230 lines (149 loc) · 4.19 KB

Troubleshooting

Common issues and solutions for AgentEval.


Agent Import Errors

ValueError: agent_ref must use 'module:attr' format

The --agent flag expects module:function format:

# Wrong
agenteval run --suite suite.yaml --agent my_agent

# Correct
agenteval run --suite suite.yaml --agent my_module:run_agent

ModuleNotFoundError: No module named 'my_module'

Ensure the module is importable from your current directory:

# Your agent file must be in the current directory or on PYTHONPATH
ls my_module.py  # Should exist

# Or install your package
pip install -e .

AttributeError: module 'my_module' has no attribute 'run_agent'

Check that the function name after : matches an exported function in the module.


Missing Dependencies

ImportError: Redis is required for distributed execution

Install the distributed extra:

pip install agentevalkit[distributed]

ImportError: scipy is required for statistical comparison

Install the stats extra for Welch's t-test:

pip install agentevalkit[stats]
# or: pip install scipy

AgentEval falls back to a pure-Python implementation if scipy is unavailable.

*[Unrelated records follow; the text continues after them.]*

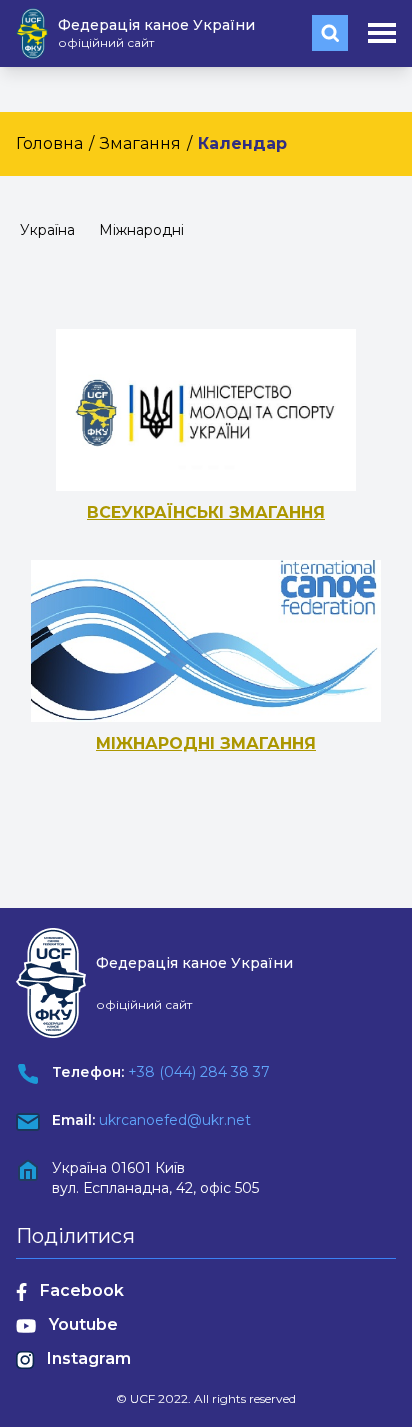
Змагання (140, 143)
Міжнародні (141, 230)
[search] (330, 33)
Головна (49, 143)
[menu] (382, 33)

ImportError for adapter frameworks

Install the appropriate extra:

pip install agentevalkit[langchain]   # LangChain adapter
pip install agentevalkit[crewai]      # CrewAI adapter
pip install agentevalkit[autogen]     # AutoGen adapter

LLM Judge Grader

Error: OPENAI_API_KEY not set

The llm-judge grader requires an OpenAI API key (or compatible API):

export OPENAI_API_KEY=sk-...

You can also configure a custom API base in the grader config:

grader: llm-judge
grader_config:
  model: gpt-4o-mini
  api_base: https://your-api.com/v1

Compare Command

Error: Could not parse compare arguments

The compare command accepts two formats:

# Two single runs
agenteval compare RUN_ID_A RUN_ID_B

# Two groups (comma-separated, with 'vs')
agenteval compare RUN_A1,RUN_A2 vs RUN_B1,RUN_B2

Run IDs are the short hex IDs shown by agenteval list.

Error: Run not found

Check available runs with:

agenteval list --limit 20

YAML Suite Errors

Error: Suite file not found

Ensure the path is correct:

agenteval run --suite ./suites/my_suite.yaml

Error: Invalid suite format

Check your YAML syntax. Common issues:

  • Missing name field
  • Missing cases list
  • Incorrect indentation
  • Using tabs instead of spaces

Minimal valid suite:

name: my-tests
agent: my_module:my_fn
cases:
  - name: test-1
    input: "Hello"
    expected:
      output_contains: ["hello"]
    grader: contains

Database Issues

sqlite3.OperationalError: unable to open database file

Check that the directory exists and is writable:

# Default location
ls -la agenteval.db

# Custom location
agenteval run --suite suite.yaml --db /path/to/results.db

Corrupted database

Delete and re-run evaluations:

rm agenteval.db
agenteval run --suite suite.yaml

Redis / Distributed Execution

Workers not detected

Ensure workers are running and connected to the same Redis instance:

# Check Redis connectivity
redis-cli -u redis://localhost:6379 ping
# Should return: PONG

# Start a worker
agenteval worker --broker redis://localhost:6379 --agent my_module:my_fn

Redis authentication errors

Use an authenticated URL:

agenteval run --suite suite.yaml --workers redis://:password@host:6379

Security best practices

For production, use TLS-encrypted connections:

# Use rediss:// scheme for TLS
agenteval worker --broker rediss://:password@host:6380

# With custom CA certificate
export REDIS_CA_CERT=/path/to/ca.pem

CI Integration

Exit codes

  • 0 — All cases passed
  • 1 — One or more cases failed (or regressions detected with --fail-on-regression)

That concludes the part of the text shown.